Paddy quit on the Bunnymen number halfway through. There was a smattering of applause, a cry of "wanker." Uncle Murray leapt up quick, but the Paisley was back at the dancing tunes now.
     "Fuckin' hell," he said. "This is jist hopeless."
     "You were so right," Alba whispered.
     Graham felt better immediately, recalling why she was so deserving of his love.
     "Why do they hate Catholics so?"
     "Alienated labor. Religious strife as working class opiate," he murmured. "Ignorance too. The educated grow out of it. Get beyond all the false consciousness."
     "So," said Aunt Marion, interrupting, "Ah hope yiv goat tae see sumthin oaf oor bootiful scenery, hen. It's wurld famous aw ower the wurld."
     "We went to Edinburgh," said Alba, semi-enthusiastically.
     She hadn't been able to eat anything, finding Scottish cuisine ghastly, beyond unspeakable. Graham thought she could try a little harder.
     "Ah've niver bin tae Edinburgh," said Aunt Marion, regretfully.
     "But you’re so close," said Alba.
     "Ah huv," noted Uncle Murray. "Rangers versus Hearts 1995. Massive win furra teddy bears ah recall."
     "These days," said Aunt Marion, "asides Greece at the Glesca Fair, ah don't git oot terrible much."
     "Fuck's sake." Murray was guffawing now, this horrible gargling noise, "Check it oot! Wan oaf them Tims is a Paki. That ither sister must huv went and goat hitched tae a Paki. Haw. Haw."
     "Noo Murray," said his wife, smiling. "It isnae easy tae grow up broon in the West oaf Scotland." Graham noted that his aunt's own skin was a peculiar mottled burnt orange, like an upturned crate of Irn-Bru. "Everybiddy wid naturally assume," she added, "that ye wur either a doctor ur a terrurist."
     "Whit's wi' youse Yanks electing yon half-wit President again?" Uncle Murray inquired of Alba.


Graham pulled his chair back to let one of the bridesmaids slip by. Her white-ruffled outfit was a fashion catastrophe. It even had a wee lacy bonnet. She could almost pull the look off though, smirking as she shimmied across his knees. Lily McNamee. He remembered her still as a gorgeous Catholic schoolgirl, a St. Margaret's pupil in grey blazer and black skirt. White ankle socks too! Lily wore T-shirts of cartoon characters on Countdown disco weekends, an ironic touch, her being a mischievous one with that off-kilter smile. Graham had never winched her, never a dance even. But he could see her sashaying down Aitchison like it was yesterday, the smooth liquid motion of her hips, and remembered now, to his horror, the night she'd walked by to Gino’s chippie. Right under his bathroom window she'd come, legs tattooing the rhythm of a bonnie poem, and then he'd come too, eyes shut, chin digging into the white paint flecks on the sill. He was embarrassed at the flood of adolescent memory, reminiscence of days when his body felt like a loaded gun. Lily had been seeing Shuggie Manson, the Academy Prefect, and Graham never could fathom why. That wido was halfway retarded, at best. Lily, it had been strongly rumored, went like a bunny.

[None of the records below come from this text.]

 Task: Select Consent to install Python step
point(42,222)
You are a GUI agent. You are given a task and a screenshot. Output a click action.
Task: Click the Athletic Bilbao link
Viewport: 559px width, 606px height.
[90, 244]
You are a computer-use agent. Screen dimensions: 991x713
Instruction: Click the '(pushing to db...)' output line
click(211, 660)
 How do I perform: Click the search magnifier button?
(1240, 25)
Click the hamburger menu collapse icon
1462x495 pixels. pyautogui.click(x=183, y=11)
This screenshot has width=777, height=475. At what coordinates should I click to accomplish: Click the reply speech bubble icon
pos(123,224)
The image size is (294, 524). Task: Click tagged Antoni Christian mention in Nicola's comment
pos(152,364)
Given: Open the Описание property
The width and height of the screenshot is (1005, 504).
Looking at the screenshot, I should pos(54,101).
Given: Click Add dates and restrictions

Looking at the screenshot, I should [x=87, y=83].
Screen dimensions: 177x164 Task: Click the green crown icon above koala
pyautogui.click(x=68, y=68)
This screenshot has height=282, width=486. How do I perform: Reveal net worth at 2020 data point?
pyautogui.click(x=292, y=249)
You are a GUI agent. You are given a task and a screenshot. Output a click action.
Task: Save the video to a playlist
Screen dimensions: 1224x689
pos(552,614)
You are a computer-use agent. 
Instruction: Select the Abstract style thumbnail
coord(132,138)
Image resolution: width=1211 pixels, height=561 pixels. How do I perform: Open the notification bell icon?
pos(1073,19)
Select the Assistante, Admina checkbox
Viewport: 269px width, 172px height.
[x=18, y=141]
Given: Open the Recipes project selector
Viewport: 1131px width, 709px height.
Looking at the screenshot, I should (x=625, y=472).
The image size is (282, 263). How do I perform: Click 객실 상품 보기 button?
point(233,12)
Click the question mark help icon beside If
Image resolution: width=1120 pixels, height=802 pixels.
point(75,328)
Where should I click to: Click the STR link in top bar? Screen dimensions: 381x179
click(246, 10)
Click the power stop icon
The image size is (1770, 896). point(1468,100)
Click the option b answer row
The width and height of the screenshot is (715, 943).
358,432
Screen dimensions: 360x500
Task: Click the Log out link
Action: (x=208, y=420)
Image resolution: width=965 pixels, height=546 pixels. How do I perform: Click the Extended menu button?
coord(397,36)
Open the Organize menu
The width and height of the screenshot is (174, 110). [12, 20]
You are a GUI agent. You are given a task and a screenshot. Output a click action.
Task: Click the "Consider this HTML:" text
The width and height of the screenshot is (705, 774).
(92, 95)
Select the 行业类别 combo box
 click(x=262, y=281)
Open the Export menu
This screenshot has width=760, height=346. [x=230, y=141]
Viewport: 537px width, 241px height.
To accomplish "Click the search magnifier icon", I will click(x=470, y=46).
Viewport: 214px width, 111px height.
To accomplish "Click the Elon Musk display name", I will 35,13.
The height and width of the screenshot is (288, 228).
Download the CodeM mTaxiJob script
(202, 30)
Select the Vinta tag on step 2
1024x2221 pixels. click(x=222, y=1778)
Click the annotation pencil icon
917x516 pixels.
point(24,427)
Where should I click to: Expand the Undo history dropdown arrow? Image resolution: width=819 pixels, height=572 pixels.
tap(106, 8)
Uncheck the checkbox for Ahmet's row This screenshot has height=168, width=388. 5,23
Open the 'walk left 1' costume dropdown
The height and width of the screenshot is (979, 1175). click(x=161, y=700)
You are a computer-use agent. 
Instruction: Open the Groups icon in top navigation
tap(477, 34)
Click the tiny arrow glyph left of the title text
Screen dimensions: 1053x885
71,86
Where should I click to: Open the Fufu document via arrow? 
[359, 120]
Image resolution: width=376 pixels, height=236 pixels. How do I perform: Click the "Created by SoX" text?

     Alba was looking at him, him looking strangely, strangely.
     "Do you want to dance?" he said, way too abruptly.
     "Who was that?"
     "Who?" he rumbled.
     "That girl who smiled at you. The bridesmaid who looked liked she'd draped herself in someone's old tablecloth."
     "Oh, nobody." He gulped a thick slug of lager. "Some girl from back on the old council scheme."
     "She looked like somebody," said Alba. "She was cute. Did you used to fancy her?"
     Lily was cute as a button and he had in fact fancied her like mad.
     "I haven't seen these people for years," he said. "And I'm so glad."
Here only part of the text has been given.